## Purpose

In this notebook, we create a basic convolutional neural network so as to perform a 10 class classification task on the mnist dataset.  

In [1]:
from keras.datasets import mnist
from keras.utils import to_categorical
from keras import layers
from keras import models
import warnings
warnings.filterwarnings('ignore')

Using TensorFlow backend.
  _np_qint8 = np.dtype([("qint8", np.int8, 1)])
  _np_quint8 = np.dtype([("quint8", np.uint8, 1)])
  _np_qint16 = np.dtype([("qint16", np.int16, 1)])
  _np_quint16 = np.dtype([("quint16", np.uint16, 1)])
  _np_qint32 = np.dtype([("qint32", np.int32, 1)])
  np_resource = np.dtype([("resource", np.ubyte, 1)])
  _np_qint8 = np.dtype([("qint8", np.int8, 1)])
  _np_quint8 = np.dtype([("quint8", np.uint8, 1)])
  _np_qint16 = np.dtype([("qint16", np.int16, 1)])
  _np_quint16 = np.dtype([("quint16", np.uint16, 1)])
  _np_qint32 = np.dtype([("qint32", np.int32, 1)])
  np_resource = np.dtype([("resource", np.ubyte, 1)])


## Data

We will begin by loading the mnist dataset.

In [2]:
(train_images, train_labels), (test_images, test_labels) = mnist.load_data()

Downloading data from https://s3.amazonaws.com/img-datasets/mnist.npz


In [3]:
print(train_images.shape)
print(test_images.shape)
print(train_labels.shape)

(60000, 28, 28)
(10000, 28, 28)
(60000,)


Therefore, our training set consists of 60000 images of size 28x28 and our test set of 10000 images of the same size. Let us now see the labels of the first five trainig images so as to see how they are expressed.

In [4]:
for i in range(5):
  print(train_labels[i])

5
0
4
1
9


We see that the label gives us the number corresponding to the image. Recall that our images show numbers from 1 to 10, so the labels go from 0 to 9. Therefore, we will need to convert them to one-hot encoding when preprocessing the data.

## Model

Let us now created the model. It will be a convolutional neural network. Keep in mind that:
* Our images are of size 28x28.
* Our tasks consists in performing a classification within 10 possible classes.

In [5]:
model = models.Sequential()
model.add(layers.Conv2D(32, (3, 3), activation='relu', input_shape=(28, 28, 1)))
model.add(layers.MaxPooling2D((2, 2)))
model.add(layers.Conv2D(64, (3, 3), activation='relu'))
model.add(layers.MaxPooling2D((2, 2)))
model.add(layers.Conv2D(64, (3, 3), activation='relu'))
model.add(layers.Flatten())
model.add(layers.Dense(64, activation='relu'))
model.add(layers.Dense(10, activation='softmax'))

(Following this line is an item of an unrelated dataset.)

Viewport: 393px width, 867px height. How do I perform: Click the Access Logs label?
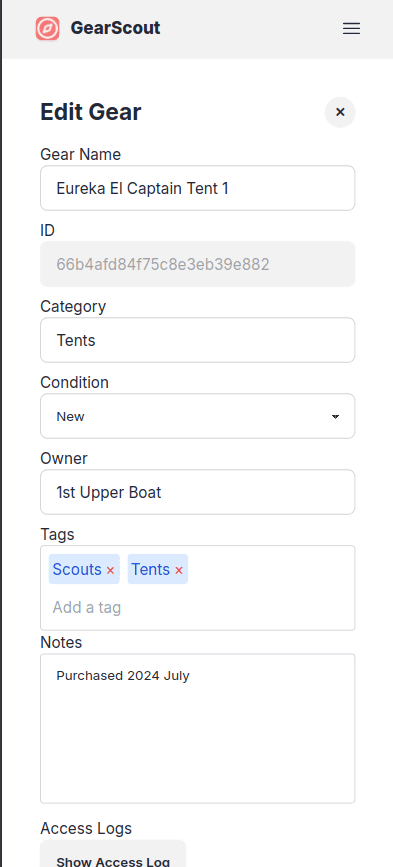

Let us now display the architecture of our network.

In [6]:
model.summary()

_________________________________________________________________
Layer (type)                 Output Shape              Param #   
conv2d_1 (Conv2D)            (None, 26, 26, 32)        320       
_________________________________________________________________
max_pooling2d_1 (MaxPooling2 (None, 13, 13, 32)        0         
_________________________________________________________________
conv2d_2 (Conv2D)            (None, 11, 11, 64)        18496     
_________________________________________________________________
max_pooling2d_2 (MaxPooling2 (None, 5, 5, 64)          0         
_________________________________________________________________
conv2d_3 (Conv2D)            (None, 3, 3, 64)          36928     
_________________________________________________________________
flatten_1 (Flatten)          (None, 576)               0         
_________________________________________________________________
dense_1 (Dense)              (None, 64)                36928     
__________

## Preprocessing

Before training, we will preprocess our data by reshaping it into the shape that the network expects, and scaling it so that all values are in the [0, 1] interval. For instance, our training images are stored in an array of shape (60000, 28, 28) of type uint8 with values in the [0, 255] interval. So we are now going to transform it into a float32 array of shape (60000, 28 * 28) with values between 0 and 1.<br>
On the other hand, we need to perform a one-hot encoding of the labels so that a sample with a label $N$ is represented by a vector of all $0$s and a $1$ in the $N$th position.

In [7]:
train_images = train_images.reshape((60000, 28, 28, 1))
train_images = train_images.astype('float32') / 255

test_images = test_images.reshape((10000, 28, 28, 1))
test_images = test_images.astype('float32') / 255

train_labels = to_categorical(train_labels)
test_labels = to_categorical(test_labels)

## Training

In [8]:
model.compile(optimizer='rmsprop',
              loss='categorical_crossentropy',
              metrics=['accuracy'])
history = model.fit(train_images, train_labels, epochs=5, batch_size=64)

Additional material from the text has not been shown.